Results and discussion

Test results
Species / strain:
S. typhimurium TA 1535, TA 1537, TA 98 and TA 100
Metabolic activation:
with and without
Genotoxicity:
negative
Cytotoxicity / choice of top concentrations:
cytotoxicity
Remarks:
at about 1520 μg/plate
Vehicle controls validity:
valid
Untreated negative controls validity:
not specified
Positive controls validity:
valid
Remarks on result:
other: all strains/cell types tested
Remarks:
Migrated from field 'Test system'.

Applicant's summary and conclusion

Conclusions:
Interpretation of results (migrated information):
negative

No convincing evidence of mutagenic activity was seen in a good-quality Ames test in which alpha pinene epoxide (unspecified isomer) was incubated with Salmonella typhimurium strains TA 98, TA 100, TA 1535 and TA 1537 at up to about 500 μg/plate (significant cytotoxicity was seen at about 1520 μg/plate) with and without S9.
Executive summary:

The mutagenic potential of alpha pinene epoxide (unspecified isomer) has been assessed in a good-quality Ames test similar to that described by OECD Guideline 471.

In two independent tests (using the plate incorporation method), triplicate cultures of Salmonella typhimurium strains TA 98, TA 100, TA 1535 and TA 1537 were incubated with alpha pinene epoxide (in DMSO) at 0, 0.1, 0.3, 1.0, 3.3 or 10.0 μmole/plate [about 15, 45, 150, 500 or 1520 μg/plate], in the absence or presence of metabolic activation with rat liver S9. Appropriate positive controls were also tested.

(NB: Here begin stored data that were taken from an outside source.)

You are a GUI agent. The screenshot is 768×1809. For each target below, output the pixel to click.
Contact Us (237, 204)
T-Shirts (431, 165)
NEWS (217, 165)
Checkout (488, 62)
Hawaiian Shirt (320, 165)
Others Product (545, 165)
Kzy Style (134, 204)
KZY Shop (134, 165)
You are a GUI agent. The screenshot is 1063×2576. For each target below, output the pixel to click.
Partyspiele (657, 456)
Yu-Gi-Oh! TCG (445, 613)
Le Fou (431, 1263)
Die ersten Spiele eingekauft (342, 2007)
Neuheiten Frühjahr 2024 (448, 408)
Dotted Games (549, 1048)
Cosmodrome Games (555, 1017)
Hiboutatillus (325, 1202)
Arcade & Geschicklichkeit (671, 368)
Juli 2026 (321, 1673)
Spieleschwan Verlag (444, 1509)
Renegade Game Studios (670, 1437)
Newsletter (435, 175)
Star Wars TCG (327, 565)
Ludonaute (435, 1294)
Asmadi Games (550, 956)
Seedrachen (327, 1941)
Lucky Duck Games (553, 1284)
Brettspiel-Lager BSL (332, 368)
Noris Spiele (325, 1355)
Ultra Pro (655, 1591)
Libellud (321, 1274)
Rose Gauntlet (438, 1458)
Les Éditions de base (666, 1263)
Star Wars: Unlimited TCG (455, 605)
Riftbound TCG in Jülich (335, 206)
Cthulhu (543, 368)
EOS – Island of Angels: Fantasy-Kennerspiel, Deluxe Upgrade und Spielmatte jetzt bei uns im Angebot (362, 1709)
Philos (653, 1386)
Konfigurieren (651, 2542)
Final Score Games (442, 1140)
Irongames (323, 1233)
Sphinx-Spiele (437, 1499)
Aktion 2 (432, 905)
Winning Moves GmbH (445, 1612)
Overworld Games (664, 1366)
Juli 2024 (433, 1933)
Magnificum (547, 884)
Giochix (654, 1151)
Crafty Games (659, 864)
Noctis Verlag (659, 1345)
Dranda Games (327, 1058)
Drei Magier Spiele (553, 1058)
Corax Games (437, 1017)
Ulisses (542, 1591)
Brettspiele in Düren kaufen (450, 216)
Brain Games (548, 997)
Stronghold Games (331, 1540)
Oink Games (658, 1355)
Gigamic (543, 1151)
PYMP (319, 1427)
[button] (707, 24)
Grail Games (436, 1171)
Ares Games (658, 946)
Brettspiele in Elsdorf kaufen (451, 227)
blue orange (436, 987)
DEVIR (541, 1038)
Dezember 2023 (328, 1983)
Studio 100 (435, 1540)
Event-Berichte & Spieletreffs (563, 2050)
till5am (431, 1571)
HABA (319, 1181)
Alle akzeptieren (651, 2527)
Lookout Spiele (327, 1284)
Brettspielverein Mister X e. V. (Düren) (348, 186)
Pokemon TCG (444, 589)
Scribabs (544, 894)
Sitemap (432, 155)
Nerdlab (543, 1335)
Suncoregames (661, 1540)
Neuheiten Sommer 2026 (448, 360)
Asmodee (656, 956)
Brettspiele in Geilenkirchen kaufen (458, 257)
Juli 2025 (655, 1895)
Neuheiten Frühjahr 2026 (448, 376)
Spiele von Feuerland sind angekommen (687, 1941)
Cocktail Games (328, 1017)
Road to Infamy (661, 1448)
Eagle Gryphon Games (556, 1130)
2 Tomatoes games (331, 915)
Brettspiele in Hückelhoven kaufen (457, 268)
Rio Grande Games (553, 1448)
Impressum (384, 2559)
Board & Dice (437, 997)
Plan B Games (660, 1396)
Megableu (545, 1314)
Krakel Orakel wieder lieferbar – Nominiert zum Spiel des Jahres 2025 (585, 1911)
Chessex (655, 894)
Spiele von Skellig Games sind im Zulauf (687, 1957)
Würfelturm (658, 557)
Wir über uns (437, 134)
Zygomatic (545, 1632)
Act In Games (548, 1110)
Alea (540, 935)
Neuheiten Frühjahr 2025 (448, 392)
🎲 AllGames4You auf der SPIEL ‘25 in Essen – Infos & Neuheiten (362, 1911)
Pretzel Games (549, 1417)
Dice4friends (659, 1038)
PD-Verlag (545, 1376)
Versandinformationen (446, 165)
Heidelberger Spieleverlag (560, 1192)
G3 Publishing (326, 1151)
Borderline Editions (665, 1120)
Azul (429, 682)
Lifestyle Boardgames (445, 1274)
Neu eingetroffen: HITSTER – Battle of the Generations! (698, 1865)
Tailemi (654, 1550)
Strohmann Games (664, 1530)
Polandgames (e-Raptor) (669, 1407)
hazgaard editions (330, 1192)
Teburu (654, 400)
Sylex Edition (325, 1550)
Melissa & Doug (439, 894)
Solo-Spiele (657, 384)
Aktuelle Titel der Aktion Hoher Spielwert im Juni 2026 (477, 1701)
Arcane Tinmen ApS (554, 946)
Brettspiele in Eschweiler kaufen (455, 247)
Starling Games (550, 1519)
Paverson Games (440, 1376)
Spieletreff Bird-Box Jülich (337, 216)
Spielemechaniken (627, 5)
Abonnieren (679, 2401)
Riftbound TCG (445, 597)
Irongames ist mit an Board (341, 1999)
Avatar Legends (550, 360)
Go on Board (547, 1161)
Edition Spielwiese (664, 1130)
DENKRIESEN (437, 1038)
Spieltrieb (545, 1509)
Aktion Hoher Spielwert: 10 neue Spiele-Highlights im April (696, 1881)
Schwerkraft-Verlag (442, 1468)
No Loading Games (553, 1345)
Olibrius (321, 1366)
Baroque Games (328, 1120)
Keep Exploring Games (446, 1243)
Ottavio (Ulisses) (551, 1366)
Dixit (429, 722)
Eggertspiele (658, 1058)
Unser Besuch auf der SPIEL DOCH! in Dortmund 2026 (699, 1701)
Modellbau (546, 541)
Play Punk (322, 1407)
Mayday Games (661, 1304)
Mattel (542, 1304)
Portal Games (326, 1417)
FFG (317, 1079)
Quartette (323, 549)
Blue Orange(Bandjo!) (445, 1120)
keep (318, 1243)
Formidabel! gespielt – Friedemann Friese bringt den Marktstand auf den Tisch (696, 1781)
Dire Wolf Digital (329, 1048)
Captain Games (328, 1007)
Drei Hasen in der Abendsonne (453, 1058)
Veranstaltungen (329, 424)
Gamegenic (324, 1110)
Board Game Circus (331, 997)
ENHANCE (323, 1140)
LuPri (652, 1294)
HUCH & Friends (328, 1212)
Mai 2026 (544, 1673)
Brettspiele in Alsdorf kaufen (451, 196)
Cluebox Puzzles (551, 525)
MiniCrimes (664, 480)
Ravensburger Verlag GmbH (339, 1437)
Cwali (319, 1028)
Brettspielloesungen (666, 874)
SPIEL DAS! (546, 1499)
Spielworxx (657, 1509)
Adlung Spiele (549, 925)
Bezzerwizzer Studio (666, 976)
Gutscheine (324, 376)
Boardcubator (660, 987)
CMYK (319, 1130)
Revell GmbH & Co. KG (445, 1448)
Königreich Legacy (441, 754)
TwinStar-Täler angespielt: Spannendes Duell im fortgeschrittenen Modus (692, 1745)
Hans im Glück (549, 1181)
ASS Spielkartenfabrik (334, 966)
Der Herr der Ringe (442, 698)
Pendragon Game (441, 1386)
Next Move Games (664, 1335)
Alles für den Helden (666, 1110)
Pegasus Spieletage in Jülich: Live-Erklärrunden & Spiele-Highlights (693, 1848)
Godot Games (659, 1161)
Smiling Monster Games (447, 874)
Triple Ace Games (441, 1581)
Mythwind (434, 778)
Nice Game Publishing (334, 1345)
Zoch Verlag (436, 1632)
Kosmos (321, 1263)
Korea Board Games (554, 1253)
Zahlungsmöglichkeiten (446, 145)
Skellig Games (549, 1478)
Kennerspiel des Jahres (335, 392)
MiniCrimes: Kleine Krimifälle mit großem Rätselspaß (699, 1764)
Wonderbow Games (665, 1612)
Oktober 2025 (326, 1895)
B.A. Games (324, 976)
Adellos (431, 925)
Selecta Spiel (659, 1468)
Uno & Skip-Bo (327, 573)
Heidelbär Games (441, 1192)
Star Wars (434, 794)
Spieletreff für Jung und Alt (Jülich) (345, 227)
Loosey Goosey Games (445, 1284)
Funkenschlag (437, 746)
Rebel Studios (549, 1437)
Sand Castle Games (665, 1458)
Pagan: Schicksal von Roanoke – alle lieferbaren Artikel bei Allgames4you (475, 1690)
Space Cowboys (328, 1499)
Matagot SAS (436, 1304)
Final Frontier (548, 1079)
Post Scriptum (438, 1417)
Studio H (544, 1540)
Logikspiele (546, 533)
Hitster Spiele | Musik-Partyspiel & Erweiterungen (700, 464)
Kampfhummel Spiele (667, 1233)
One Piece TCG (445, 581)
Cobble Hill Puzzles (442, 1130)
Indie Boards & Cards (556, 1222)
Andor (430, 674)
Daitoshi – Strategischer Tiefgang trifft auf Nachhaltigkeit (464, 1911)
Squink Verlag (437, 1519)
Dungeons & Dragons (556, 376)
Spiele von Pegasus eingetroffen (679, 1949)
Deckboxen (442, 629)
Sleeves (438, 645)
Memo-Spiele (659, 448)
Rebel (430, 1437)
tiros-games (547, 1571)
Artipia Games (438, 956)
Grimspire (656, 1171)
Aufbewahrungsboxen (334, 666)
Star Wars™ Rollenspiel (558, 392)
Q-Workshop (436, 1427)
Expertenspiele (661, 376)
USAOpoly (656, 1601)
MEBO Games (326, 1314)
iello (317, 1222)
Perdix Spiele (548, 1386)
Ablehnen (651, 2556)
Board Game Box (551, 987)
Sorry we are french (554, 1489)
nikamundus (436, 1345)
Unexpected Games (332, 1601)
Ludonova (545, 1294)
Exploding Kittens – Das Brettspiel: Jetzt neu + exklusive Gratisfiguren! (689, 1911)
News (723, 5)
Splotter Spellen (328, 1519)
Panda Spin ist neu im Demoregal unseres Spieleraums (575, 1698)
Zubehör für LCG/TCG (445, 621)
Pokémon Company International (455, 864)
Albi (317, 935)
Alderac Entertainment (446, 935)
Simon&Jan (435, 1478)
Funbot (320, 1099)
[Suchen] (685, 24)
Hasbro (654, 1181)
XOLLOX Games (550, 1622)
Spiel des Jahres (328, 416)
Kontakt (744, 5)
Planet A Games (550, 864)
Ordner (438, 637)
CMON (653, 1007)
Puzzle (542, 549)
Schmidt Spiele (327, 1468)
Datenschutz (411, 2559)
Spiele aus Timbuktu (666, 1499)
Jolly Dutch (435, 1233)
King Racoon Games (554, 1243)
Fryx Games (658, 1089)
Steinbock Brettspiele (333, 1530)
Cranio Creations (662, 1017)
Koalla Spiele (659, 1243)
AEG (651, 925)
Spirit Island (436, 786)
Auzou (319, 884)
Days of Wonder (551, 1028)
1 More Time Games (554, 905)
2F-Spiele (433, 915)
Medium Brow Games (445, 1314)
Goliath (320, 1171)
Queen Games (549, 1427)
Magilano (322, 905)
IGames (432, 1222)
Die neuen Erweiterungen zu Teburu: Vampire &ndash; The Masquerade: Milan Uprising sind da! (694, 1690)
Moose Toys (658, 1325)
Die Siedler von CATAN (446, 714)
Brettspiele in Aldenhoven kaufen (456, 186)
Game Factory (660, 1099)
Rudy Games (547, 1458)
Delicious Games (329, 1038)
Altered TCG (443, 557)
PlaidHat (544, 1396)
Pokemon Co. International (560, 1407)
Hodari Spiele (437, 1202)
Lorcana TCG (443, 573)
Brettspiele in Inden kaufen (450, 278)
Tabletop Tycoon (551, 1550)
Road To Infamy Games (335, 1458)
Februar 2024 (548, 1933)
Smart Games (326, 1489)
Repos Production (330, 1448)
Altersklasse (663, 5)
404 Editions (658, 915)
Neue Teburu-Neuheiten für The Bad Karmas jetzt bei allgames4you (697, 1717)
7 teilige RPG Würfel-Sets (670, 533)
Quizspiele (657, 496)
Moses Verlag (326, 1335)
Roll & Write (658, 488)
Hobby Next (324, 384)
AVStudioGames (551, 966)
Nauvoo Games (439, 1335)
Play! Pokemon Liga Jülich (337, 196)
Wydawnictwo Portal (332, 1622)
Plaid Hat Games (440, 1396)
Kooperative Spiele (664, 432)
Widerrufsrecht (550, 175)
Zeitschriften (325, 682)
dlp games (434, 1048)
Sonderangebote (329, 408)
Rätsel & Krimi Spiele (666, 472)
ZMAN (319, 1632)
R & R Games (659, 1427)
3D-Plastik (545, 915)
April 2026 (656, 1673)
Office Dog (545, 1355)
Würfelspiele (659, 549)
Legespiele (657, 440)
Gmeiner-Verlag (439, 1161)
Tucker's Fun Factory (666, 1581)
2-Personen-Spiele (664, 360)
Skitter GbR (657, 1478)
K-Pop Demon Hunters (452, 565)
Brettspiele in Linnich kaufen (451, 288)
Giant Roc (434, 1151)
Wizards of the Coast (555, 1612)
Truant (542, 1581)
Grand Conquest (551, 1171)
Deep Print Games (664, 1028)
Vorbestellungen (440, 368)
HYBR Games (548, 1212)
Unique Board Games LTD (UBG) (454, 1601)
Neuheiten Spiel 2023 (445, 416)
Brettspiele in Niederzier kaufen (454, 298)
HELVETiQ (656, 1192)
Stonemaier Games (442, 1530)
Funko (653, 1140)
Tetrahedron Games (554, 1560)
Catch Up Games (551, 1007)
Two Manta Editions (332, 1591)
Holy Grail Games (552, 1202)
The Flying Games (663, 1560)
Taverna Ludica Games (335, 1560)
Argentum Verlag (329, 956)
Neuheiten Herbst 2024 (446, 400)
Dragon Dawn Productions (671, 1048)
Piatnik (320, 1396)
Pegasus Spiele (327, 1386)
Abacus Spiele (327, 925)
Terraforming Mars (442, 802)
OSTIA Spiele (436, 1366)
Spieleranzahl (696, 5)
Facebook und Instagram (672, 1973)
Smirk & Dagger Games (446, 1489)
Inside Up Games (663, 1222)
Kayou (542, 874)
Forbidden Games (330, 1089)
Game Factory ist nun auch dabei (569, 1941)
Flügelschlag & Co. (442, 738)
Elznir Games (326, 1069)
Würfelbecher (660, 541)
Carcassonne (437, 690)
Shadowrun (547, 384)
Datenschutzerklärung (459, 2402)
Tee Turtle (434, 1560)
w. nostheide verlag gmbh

The number of revertant colonies was then determined.

No convincing evidence of mutagenic activity was seen for alpha piene epoxide (unspecified isomer). Although there appeared to be a slight treatment-related increase in the number of revertant Salmonella TA 100 colonies without S9, this was less than double the controls. Significant cytotoxicity was seen in cultures treated with the highest concentration.

Based on these study findings, and according to the EU CLP and DSD regulations, there is no requirement to classify this substance as mutagenic.